Bankston: Okay. I mean, I’m glad you brought up the Bloomberg thing. I remember there was a couple of episodes where you talked about this Bloomberg e-mail and you said to your audience that there was an e-mail that came out in the lawsuit where Bloomberg told his people: Get ready in the next 24 hours to capitalize on a mass shooting. That didn’t happen; that’s not a real e-mail, is it?

Barnes: Objection as to form.

Jones: I mean, I don’t think it’s exactly that; but there’s one similar to that.

Bankston: Yeah. I mean, what you said is not real.

The full transcript also reveals that Jones had correspondence with Wolfgang Halbig, a notorious Sandy Hook conspiracist who exchanged more than 4,000 emails with Infowars. Halbig was recently found to have also been in contact with an NRA official discussing unfounded conspiracies about mass shootings, HuffPost reported Wednesday. In the deposition, Bankston refers to Halbig as a “raving lunatic.”

A Lack Of Remorse

Through it all, Jones is defiant. He hems and haws about how he feels “very sad for folks, you know, who have had to go through it, and I’m sorry” and says he “could have done a better job, in hindsight.” But he never apologizes for his specific actions, never takes real responsibility, and continues to insult those who have suffered cataclysmic trauma.

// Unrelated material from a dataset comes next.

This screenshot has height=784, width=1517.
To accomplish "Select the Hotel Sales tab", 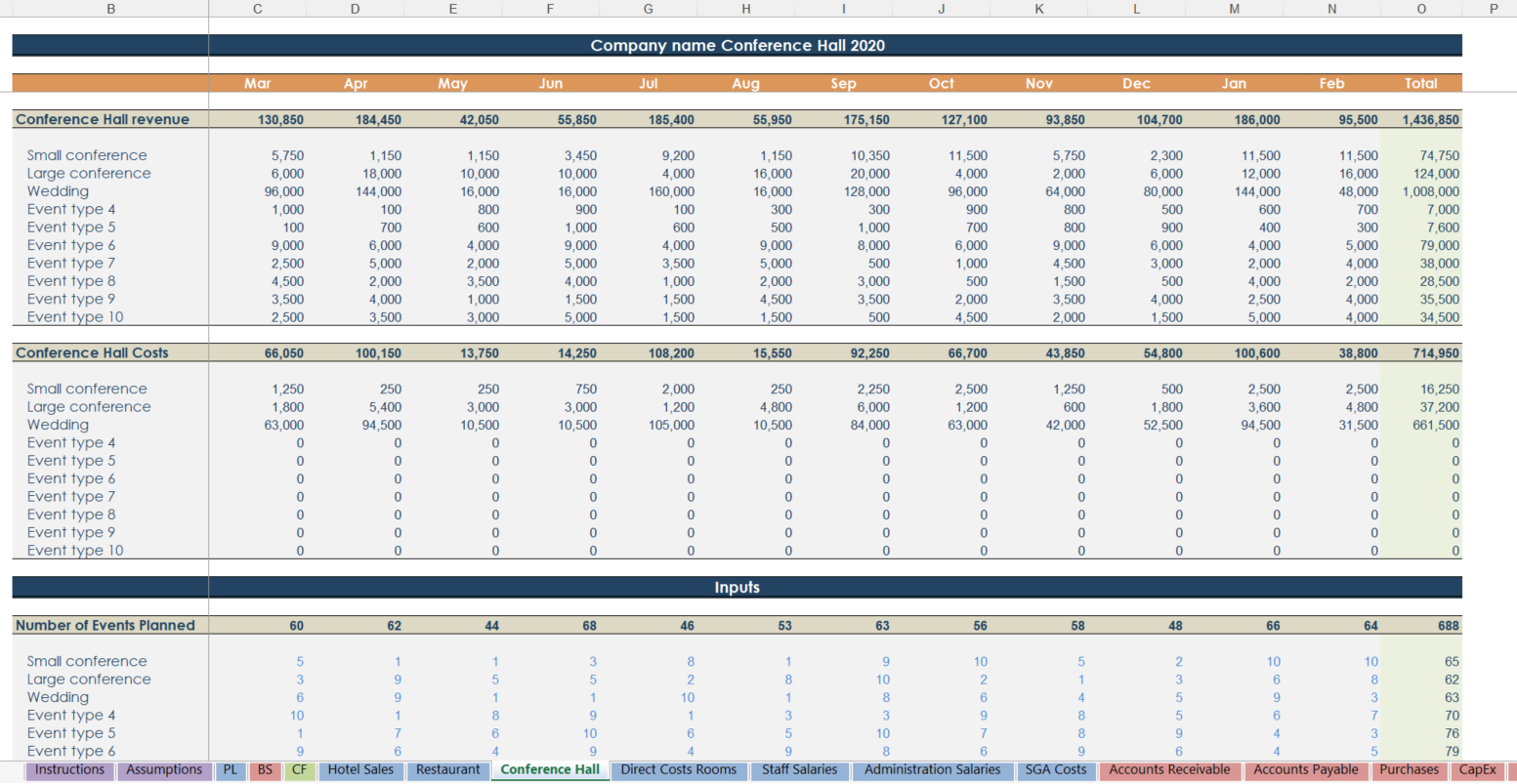I will (360, 769).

Jones once made the address of Sandy Hook father Leonard Pozner public. Here was his response to being questioned about it:

Bankston: If a person were to stake out those addresses, they could wait for Mr. Pozner to come pick up his mail, couldn’t they?

Barnes: Objection as to form.

Bankston: True?

Jones: I mean, the guy’s running an anti-free speech foundation.

Pozner is not running an “anti-free speech foundation.” The grieving father has also received death threats. Lucy Richards of Florida was sentenced to five months in prison in 2017 after she sent Pozner a voicemail that warned, “You gonna die. Death is coming to you.”

When Jones was called out by Bankston for openly mocking the Sandy Hook parents by imitating them crying and suggesting they are actors during an Infowars video, the host defended himself by saying he was “showing what people were questioning.”

By the end of the deposition, Jones presents himself as a martyr who has been victimized, and admits he will not take responsibility for the unfathomable pain he has caused his victims:

Jones: Well, I’m just saying that the trauma of the media and the corporations lying so much, then everything begins ― you don’t trust anything anymore, kind of like a child whose parents lie to them over and over again, well, pretty soon they don’t know what reality is. So long before these lawsuits I said that in the past I thought everything was a conspiracy and I would kind of get into that mass group think of the communities that were out there saying that. And so now I see that it’s more in the middle. All right? So that’s where I stand.

Bankston: And I’m little concerned about something I heard in your answer, that it seemed to be you suggesting that you weren’t sure if these parents have suffered pain from what you did.

Jones: Well, I was stating that I was reporting on the general questioning when others were questioning. And, you know, it’s painful that we have to question big public events. I think that’s an essential part of the First Amendment in America. And I do not take responsibility for the entire train of things that lawyers and the media have said I’ve done. So I do not take the responsibility. I do not take your indictment or your presumed conviction of me as the villain or the star of Homeland because that’s not who I am. And so I reject it.

The deposition shows Jones thinks little of the real-world consequences of his actions. But he may soon find that ignoring those consequences won’t stop them from happening.